WORK TO COMPLETE: Pick out each line below that contains the word "filter" and copy those lines.
━━━
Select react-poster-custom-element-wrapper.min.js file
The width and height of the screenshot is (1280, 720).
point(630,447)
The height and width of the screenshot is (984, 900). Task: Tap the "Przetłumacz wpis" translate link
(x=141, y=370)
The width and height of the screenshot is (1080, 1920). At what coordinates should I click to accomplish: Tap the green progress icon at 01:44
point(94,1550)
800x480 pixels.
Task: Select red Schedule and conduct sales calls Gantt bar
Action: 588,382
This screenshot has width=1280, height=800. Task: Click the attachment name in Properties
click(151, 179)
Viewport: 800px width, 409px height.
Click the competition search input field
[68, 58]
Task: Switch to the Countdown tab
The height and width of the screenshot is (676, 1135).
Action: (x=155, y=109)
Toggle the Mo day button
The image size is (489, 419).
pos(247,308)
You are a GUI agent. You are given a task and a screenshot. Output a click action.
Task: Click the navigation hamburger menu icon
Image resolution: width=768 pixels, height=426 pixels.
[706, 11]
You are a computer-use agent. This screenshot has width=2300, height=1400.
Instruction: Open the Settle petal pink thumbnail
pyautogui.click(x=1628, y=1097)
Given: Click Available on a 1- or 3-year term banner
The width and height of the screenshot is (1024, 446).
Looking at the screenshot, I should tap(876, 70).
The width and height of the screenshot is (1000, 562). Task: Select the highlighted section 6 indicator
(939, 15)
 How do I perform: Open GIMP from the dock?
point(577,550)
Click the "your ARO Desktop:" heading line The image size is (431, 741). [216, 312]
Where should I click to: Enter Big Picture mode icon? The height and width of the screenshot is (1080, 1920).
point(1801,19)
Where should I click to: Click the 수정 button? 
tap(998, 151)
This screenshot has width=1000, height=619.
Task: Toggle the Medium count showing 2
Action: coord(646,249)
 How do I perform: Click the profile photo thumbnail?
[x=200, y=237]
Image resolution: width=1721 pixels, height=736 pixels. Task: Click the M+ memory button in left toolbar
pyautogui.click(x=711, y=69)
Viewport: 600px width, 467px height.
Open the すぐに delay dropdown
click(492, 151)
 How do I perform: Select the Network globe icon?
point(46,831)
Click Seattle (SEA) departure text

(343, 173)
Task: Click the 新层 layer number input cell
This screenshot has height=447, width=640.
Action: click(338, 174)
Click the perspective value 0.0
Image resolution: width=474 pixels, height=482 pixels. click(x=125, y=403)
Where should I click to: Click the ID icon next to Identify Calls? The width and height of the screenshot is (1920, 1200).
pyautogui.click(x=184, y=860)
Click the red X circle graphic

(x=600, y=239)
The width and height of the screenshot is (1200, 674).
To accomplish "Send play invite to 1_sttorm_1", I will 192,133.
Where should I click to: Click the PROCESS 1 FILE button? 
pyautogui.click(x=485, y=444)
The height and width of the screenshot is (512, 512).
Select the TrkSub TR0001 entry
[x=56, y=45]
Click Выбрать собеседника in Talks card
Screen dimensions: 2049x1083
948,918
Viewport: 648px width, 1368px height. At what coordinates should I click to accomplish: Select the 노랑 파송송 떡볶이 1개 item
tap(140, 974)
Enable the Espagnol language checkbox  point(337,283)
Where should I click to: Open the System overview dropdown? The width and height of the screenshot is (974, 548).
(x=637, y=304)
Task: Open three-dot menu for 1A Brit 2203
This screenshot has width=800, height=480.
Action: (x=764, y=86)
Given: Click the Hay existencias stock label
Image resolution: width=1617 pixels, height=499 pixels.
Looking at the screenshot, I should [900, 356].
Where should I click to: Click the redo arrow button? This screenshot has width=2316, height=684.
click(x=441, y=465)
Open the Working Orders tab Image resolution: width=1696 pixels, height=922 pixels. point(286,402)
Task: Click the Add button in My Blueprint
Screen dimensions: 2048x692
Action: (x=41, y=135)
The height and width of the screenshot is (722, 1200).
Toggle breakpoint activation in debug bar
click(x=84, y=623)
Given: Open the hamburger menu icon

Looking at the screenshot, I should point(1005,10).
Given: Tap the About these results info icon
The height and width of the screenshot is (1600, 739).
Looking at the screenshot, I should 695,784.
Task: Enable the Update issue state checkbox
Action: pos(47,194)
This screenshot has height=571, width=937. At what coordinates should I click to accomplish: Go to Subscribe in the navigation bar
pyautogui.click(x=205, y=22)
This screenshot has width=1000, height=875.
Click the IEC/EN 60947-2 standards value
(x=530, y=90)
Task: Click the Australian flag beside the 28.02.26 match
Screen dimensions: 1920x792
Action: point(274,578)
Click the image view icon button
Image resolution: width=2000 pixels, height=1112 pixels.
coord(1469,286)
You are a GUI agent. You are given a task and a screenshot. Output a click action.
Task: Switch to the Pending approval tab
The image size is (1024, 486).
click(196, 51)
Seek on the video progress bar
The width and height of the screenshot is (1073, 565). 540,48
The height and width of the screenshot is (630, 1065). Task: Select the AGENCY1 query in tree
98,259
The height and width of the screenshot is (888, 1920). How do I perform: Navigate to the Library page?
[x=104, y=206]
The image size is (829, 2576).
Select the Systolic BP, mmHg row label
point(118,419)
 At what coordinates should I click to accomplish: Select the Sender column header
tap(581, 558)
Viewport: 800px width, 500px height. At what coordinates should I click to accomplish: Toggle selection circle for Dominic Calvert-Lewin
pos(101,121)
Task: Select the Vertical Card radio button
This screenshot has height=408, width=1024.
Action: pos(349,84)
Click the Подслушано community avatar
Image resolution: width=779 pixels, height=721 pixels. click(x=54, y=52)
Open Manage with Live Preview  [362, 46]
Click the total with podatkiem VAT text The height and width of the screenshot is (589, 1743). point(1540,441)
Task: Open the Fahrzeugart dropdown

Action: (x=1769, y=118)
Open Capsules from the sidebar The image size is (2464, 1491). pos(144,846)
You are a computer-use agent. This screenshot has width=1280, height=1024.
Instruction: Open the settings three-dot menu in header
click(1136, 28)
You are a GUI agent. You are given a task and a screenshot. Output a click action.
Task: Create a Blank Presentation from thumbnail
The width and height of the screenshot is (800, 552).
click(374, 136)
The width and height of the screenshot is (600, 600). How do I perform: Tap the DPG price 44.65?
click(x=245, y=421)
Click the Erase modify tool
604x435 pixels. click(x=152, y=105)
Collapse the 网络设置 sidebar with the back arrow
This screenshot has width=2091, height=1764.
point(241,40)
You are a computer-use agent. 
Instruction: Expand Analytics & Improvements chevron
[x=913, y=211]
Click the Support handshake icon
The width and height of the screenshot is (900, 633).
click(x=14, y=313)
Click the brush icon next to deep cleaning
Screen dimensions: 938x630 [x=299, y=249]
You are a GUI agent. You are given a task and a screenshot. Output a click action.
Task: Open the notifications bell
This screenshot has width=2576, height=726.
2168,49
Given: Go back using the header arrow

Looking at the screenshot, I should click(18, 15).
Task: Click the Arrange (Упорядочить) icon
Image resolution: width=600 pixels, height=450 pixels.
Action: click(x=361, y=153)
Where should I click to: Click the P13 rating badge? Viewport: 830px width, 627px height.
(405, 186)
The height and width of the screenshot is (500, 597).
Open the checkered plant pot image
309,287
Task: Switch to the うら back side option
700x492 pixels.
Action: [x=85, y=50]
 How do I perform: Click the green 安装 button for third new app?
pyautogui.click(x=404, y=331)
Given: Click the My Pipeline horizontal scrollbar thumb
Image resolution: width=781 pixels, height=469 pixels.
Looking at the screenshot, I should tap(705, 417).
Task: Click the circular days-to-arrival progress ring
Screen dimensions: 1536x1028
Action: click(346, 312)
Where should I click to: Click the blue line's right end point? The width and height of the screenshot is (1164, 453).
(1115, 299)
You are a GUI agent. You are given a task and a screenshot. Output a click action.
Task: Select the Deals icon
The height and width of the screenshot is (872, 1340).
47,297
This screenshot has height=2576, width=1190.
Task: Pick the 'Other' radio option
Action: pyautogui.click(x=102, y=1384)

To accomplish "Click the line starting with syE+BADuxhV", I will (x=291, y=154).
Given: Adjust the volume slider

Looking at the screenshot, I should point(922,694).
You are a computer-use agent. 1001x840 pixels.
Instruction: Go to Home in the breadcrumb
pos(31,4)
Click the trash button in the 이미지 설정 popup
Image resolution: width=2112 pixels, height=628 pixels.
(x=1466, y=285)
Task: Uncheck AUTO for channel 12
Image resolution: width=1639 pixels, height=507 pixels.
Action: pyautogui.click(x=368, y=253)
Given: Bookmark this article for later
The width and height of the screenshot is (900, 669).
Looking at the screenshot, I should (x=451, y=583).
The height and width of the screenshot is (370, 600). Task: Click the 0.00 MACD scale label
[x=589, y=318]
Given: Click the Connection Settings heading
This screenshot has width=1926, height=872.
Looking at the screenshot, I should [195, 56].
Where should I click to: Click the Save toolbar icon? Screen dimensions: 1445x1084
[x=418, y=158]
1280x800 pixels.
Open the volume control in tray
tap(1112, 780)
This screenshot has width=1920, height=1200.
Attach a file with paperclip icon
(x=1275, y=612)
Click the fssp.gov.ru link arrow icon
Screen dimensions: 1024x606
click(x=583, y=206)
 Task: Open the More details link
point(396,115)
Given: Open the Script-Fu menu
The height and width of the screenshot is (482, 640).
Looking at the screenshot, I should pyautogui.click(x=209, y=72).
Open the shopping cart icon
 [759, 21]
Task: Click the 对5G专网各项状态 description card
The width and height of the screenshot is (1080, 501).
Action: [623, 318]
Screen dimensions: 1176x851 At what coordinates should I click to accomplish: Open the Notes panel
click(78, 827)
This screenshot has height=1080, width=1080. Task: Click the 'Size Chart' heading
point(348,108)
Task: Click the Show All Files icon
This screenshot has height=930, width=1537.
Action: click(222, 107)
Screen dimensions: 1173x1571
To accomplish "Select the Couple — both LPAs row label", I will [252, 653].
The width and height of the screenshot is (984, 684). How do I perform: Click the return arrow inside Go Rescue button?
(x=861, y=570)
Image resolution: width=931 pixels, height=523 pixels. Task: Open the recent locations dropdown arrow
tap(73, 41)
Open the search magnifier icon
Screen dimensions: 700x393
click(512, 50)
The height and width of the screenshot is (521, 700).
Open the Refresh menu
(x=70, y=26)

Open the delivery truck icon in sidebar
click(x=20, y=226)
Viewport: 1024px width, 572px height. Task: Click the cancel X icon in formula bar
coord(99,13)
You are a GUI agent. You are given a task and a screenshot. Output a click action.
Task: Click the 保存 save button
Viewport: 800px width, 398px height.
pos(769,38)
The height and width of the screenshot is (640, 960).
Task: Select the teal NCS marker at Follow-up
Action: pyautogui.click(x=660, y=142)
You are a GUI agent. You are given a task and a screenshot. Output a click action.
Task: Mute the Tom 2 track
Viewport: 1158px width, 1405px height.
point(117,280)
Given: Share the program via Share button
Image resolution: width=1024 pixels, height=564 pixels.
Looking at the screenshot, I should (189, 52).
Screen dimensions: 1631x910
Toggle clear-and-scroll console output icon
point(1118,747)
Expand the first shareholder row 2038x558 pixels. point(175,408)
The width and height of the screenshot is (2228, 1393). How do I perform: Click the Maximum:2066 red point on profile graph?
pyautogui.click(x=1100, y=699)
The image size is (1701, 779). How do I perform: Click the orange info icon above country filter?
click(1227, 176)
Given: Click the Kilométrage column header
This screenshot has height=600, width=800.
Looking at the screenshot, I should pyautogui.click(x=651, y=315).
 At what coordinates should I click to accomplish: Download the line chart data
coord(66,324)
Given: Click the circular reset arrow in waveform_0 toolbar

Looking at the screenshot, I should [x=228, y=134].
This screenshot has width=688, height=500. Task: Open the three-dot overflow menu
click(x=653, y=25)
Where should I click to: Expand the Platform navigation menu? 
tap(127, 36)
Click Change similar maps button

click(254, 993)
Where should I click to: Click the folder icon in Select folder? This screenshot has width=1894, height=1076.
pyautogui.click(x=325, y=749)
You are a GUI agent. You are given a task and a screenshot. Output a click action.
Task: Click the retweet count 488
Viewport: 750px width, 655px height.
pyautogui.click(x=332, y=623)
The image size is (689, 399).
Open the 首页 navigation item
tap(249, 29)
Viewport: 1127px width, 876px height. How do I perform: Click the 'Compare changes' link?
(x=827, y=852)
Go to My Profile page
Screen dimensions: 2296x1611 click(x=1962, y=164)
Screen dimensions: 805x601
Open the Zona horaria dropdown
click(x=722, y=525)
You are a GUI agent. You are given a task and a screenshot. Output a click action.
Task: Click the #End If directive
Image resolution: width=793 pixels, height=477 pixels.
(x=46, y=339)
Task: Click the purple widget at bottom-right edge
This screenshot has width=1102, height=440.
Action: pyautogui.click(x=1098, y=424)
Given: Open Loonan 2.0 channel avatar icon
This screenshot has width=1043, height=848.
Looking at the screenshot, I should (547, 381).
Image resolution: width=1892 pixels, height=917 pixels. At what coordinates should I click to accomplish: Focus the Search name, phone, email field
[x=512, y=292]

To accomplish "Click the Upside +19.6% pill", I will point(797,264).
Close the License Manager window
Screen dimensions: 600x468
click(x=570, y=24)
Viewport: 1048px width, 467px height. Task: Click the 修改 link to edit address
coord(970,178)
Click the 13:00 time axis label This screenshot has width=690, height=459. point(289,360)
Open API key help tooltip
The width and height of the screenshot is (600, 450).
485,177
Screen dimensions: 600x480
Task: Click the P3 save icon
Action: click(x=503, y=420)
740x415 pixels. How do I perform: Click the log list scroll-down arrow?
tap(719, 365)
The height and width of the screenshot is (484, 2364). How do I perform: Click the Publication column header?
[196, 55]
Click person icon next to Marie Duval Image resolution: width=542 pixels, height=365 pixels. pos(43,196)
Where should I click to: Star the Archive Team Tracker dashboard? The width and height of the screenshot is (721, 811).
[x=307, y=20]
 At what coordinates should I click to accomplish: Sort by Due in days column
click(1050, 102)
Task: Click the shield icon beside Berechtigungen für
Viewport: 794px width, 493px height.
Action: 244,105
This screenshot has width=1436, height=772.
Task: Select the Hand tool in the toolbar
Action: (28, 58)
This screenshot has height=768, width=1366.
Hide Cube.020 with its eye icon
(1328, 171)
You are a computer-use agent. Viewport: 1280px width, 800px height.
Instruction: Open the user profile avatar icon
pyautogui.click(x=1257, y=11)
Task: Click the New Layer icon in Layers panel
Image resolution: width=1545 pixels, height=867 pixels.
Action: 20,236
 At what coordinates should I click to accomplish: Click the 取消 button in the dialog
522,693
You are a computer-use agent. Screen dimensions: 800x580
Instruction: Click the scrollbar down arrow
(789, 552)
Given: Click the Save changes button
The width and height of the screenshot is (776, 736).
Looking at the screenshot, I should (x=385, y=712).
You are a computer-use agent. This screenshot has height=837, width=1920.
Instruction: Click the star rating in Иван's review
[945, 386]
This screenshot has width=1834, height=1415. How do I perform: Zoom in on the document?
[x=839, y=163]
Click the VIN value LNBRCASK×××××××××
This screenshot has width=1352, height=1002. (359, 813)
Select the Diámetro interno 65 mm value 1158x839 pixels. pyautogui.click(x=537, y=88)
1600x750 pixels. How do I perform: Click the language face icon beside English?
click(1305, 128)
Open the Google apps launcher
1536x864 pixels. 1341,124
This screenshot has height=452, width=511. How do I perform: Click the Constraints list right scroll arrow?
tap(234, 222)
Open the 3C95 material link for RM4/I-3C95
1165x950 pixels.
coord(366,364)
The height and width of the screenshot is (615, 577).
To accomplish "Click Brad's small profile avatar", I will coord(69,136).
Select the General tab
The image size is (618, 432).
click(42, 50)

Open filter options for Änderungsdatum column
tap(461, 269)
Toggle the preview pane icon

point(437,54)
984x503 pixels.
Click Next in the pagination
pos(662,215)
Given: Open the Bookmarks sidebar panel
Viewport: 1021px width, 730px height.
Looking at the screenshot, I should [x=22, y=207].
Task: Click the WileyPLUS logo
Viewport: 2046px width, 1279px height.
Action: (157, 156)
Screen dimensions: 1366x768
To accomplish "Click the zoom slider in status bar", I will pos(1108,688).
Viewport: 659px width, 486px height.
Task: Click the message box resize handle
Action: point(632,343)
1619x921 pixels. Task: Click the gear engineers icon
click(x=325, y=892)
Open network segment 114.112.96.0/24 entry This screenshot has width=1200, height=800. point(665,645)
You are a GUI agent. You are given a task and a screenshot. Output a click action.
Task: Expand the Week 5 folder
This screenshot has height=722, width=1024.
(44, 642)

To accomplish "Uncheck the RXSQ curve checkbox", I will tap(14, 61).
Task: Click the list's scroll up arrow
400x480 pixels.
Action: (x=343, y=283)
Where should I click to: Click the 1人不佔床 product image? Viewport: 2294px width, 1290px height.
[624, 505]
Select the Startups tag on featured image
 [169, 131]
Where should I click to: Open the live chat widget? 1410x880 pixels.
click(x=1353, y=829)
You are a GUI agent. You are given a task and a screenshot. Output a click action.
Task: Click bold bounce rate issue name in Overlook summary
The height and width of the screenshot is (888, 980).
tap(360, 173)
━━━
SOLUTION FOR THIS PROBLEM:
The image size is (1701, 779). How do I perform: Click the orange info icon above country filter?
Open filter options for Änderungsdatum column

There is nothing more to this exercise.